Data records
● ● ● ● ●

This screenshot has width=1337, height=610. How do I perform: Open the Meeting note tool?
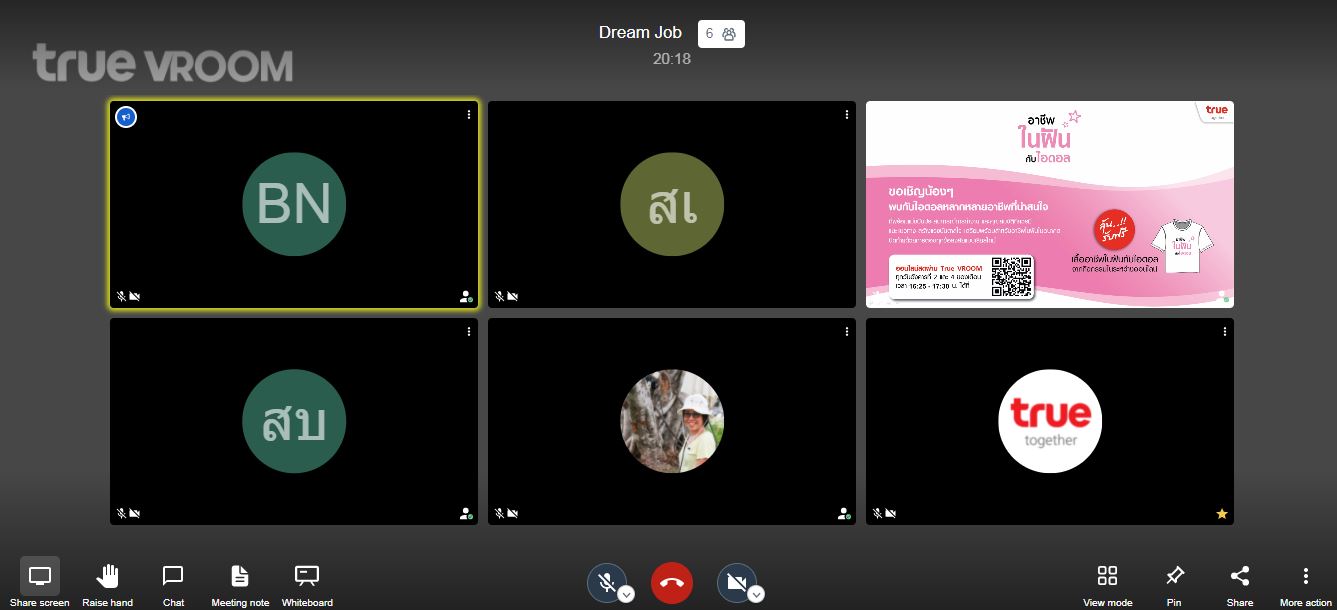pyautogui.click(x=240, y=577)
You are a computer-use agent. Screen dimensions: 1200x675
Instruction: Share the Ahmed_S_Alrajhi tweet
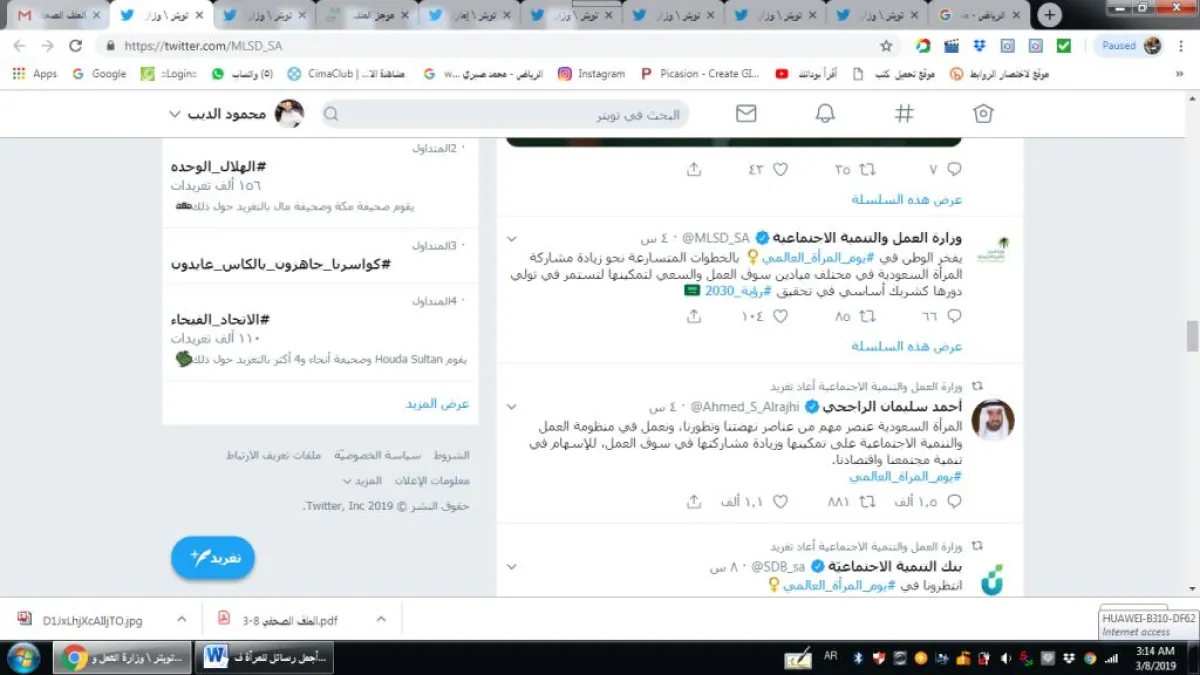click(x=694, y=501)
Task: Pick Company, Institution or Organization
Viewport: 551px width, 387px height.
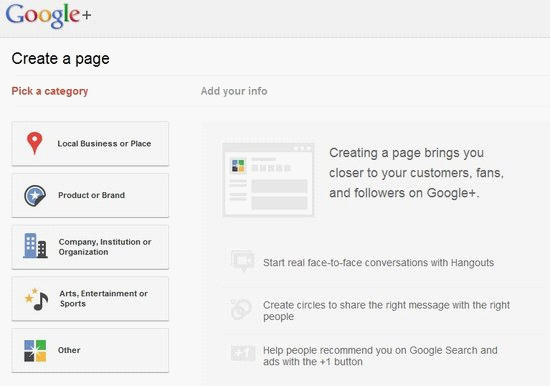Action: [90, 247]
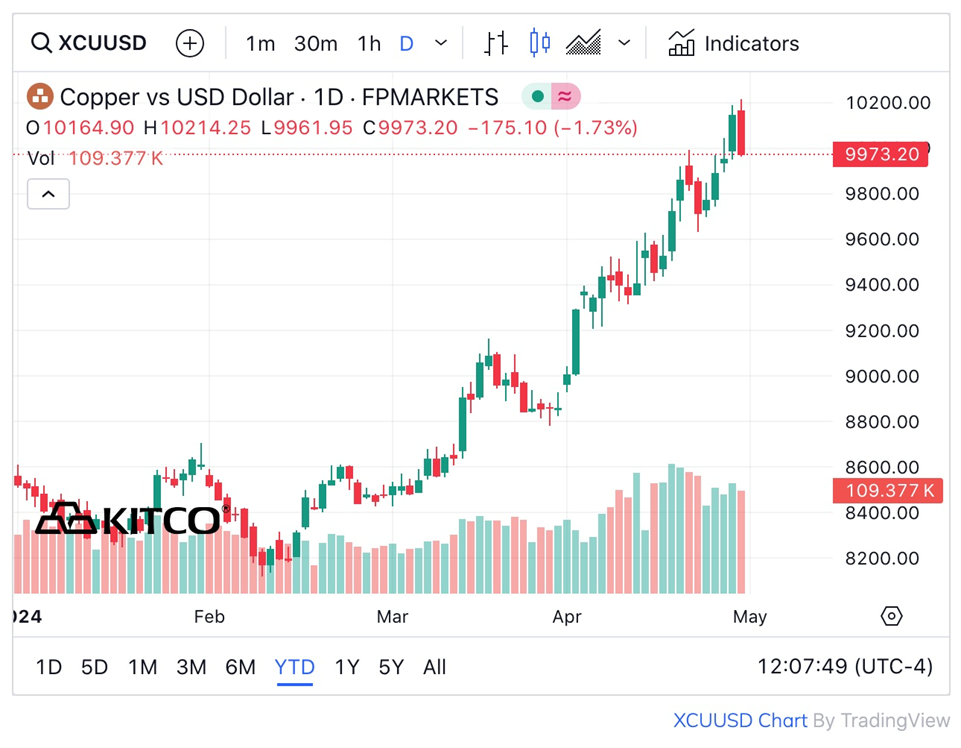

● ● ● ● ●

Exercise details
Keep the pictures out of your copy, and repeat every entry above exactly.

Solution to this task
This screenshot has width=1337, height=610. How do I perform: Open the Meeting note tool?
pyautogui.click(x=240, y=577)
You are a computer-use agent. Screen dimensions: 1200x675
Instruction: Share the Ahmed_S_Alrajhi tweet
click(x=694, y=501)
Task: Pick Company, Institution or Organization
Viewport: 551px width, 387px height.
Action: [90, 247]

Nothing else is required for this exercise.